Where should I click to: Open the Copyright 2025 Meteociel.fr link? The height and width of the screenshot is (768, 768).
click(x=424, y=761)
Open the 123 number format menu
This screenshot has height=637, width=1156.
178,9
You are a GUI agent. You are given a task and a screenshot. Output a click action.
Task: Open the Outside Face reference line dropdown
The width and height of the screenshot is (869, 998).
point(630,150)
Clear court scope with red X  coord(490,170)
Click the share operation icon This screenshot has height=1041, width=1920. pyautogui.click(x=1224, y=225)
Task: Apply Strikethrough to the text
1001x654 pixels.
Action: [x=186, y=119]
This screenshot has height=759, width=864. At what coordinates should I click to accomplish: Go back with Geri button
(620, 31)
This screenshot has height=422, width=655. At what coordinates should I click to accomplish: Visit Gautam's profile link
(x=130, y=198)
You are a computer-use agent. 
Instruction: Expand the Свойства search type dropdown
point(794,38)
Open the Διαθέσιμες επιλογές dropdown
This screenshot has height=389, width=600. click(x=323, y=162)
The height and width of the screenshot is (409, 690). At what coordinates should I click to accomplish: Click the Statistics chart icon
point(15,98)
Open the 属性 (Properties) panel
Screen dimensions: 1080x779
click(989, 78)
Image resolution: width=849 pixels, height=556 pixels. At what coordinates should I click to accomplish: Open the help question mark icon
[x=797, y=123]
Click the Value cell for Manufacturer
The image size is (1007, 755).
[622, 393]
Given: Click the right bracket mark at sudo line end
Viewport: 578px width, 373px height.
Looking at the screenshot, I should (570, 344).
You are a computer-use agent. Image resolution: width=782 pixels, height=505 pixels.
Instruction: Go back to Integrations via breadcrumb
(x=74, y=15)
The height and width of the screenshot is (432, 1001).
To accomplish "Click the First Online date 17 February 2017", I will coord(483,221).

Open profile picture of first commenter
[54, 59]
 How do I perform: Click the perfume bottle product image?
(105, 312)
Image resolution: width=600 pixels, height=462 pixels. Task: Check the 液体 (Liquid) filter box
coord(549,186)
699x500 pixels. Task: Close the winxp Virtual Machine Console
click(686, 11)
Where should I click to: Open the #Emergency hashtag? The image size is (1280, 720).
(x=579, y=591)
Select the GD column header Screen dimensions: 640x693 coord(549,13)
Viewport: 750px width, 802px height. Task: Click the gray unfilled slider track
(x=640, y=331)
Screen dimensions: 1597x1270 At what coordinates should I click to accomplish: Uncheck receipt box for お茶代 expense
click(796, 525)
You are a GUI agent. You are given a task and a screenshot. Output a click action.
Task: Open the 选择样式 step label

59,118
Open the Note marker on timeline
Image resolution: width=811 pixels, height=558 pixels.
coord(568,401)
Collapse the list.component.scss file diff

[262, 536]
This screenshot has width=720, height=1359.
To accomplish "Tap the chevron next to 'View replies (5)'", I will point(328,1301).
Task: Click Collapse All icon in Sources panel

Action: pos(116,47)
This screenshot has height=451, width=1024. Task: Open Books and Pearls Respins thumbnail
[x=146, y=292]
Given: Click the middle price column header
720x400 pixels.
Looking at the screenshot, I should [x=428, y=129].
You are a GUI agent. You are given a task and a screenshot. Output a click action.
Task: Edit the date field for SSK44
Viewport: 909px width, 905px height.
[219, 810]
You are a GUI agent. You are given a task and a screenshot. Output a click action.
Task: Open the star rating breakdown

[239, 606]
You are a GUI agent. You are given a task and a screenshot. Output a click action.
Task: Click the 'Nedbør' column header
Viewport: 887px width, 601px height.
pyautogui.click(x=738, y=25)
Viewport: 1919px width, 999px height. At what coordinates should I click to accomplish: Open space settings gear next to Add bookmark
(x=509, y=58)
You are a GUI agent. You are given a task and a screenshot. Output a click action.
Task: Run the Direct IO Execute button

- _About this task_
Each line in the data that holds the word "will" must be copied.

- _Task response_
To accomplish "Click the First Online date 17 February 2017", I will coord(483,221).
To accomplish "Tap the chevron next to 'View replies (5)'", I will point(328,1301).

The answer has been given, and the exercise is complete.